Il rapporto fra onda e particella (fra fotone ed elettrone) è dualistico. La loro compresenza genera incertezza, espressa magistralmente dal principio di indeterminazione di Heisenberg: è fisicamente impossibile conoscere posizione e velocità. A questa interpretazione probabilistica della fisica si oppone strenuamente Einstein, che esplode nella sua famosa esclamazione: “Dio non gioca a dadi!”.

Giovane, scaltro, ambizioso, eccellente pianista, Werner Heisenberg. Uno che, per svagarsi, legge testi greci antichi: non so se mi spiego… Allievo di uno degli ospiti d’onore della cena, Niels Bohr. Supersportivo, snob, filosoficamente estremista, ossessivo, competitivo e danese: è sufficiente a rendere l’idea del personaggio Bohr?

L’altro suo allievo famoso, Wolfgang Pauli, è genio e sregolatezza, preda dei suoi vizi, della tendenza anarchica che domina la sua vita. Così distruttivo che la sua presenza in laboratorio può determinare il temuto ”effetto Pauli”, la demolizione neanche tanto accidentale di qualche apparecchiatura.

Ma a tenere banco non è solo l’appassionante storia della contrapposizione fra la modernità della scuola danese ed il pensiero classico di Einstein.
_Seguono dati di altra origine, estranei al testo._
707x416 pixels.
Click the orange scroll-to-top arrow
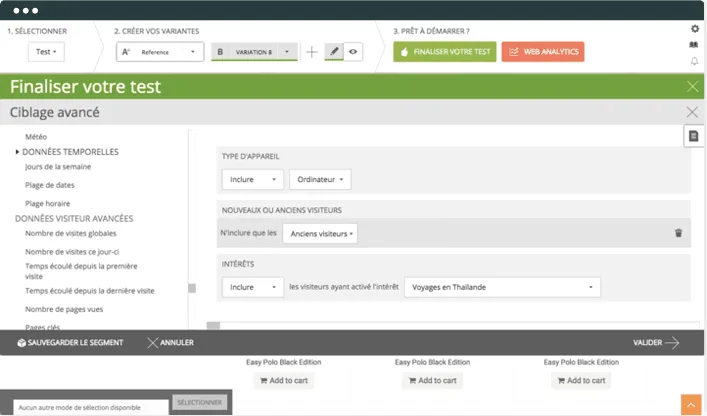pyautogui.click(x=691, y=405)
Lo spettacolo si arricchisce dei tic delle menti brillanti convenute, delle loro strampalate e bizzarre abitudini. I personaggi sono davvero teatrali. Ed il meno appariscente è proprio quello che, in realtà, spera maggiormente di polarizzare l’attenzione. E’ il “lupo solitario” Albert Einstein, con il suo abbigliamento trascurato ad arte, l’ostentato (troppo per essere vero) disgusto per le apparenze prive di valore e la contemporanea eccessiva sensibilità al consenso del grande pubblico. Quando il clima si sopisce, eccolo che declama una delle sue “pillole di fisica” (Gabriella Greison ha un nobile precursore), arguti aneddoti espressivi del suo talento semplificatore in efficaci immagini (leggetevi del tennis e dell’indeterminazione quantistica e mi darete ragione).
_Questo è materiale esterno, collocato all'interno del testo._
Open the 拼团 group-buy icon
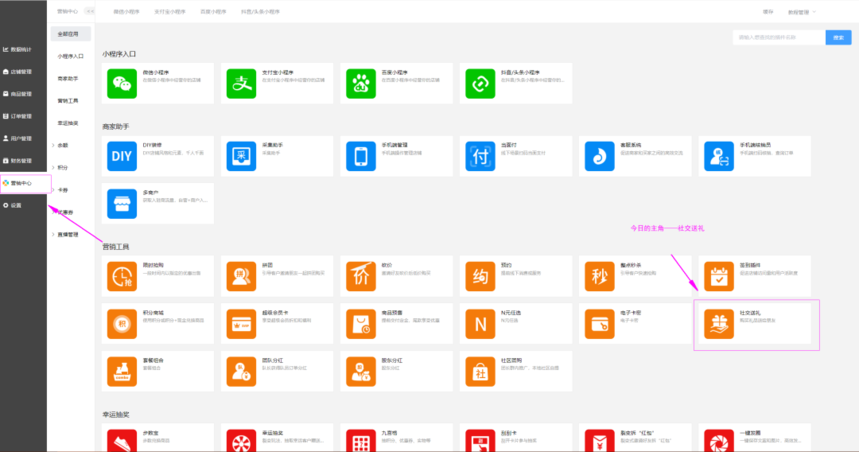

E poi lei, la “grande scienziata”, la fascinosa Marie Curie, che in gioventù, aveva fatto perdere la testa a Langevin, facendogli abbandonare moglie e quattro figli.

Protagonista anche lei di questo spettacolo strano,  nel quale i presenti fanno a gara per salire sul palcoscenico, ma finiscono sempre, inesorabilmente con il parlare degli assenti. Quello che scatena più commenti è Erwin Schrödinger, l’oppositore dei ritrovi convenzionali, che conquista le donne con il fascino magnetico dei suoi pensieri. Del resto, uno che, per spiegare la quantizzazione dei fenomeni fisici, elabora un paradosso che ha per protagonista un gatto chiuso in una scatola, non può passare inosservato all’attento sguardo femminile…

Dell’altro illustre assente si parla meno. La storia di Paul Ehrenfest è triste e termina con il suicidio. Le implicazioni sentimentali della vita, a volte, vanno oltre le seppur infinite capacità di valutazione della scienza.

La convivialità della cena apre alle prospettive future. Il giovane italiano fresco di cattedra a Roma, Enrico Fermi, e la scuola di via Panisperna. Le ricerche sul nucleare e gli impieghi bellici della fissione. E l’allievo più famoso di Heisenberg, Ettore Majorana…

“Nessuno è più in errore di chi crede di essere in possesso della verità definitiva” – Albert Einstein.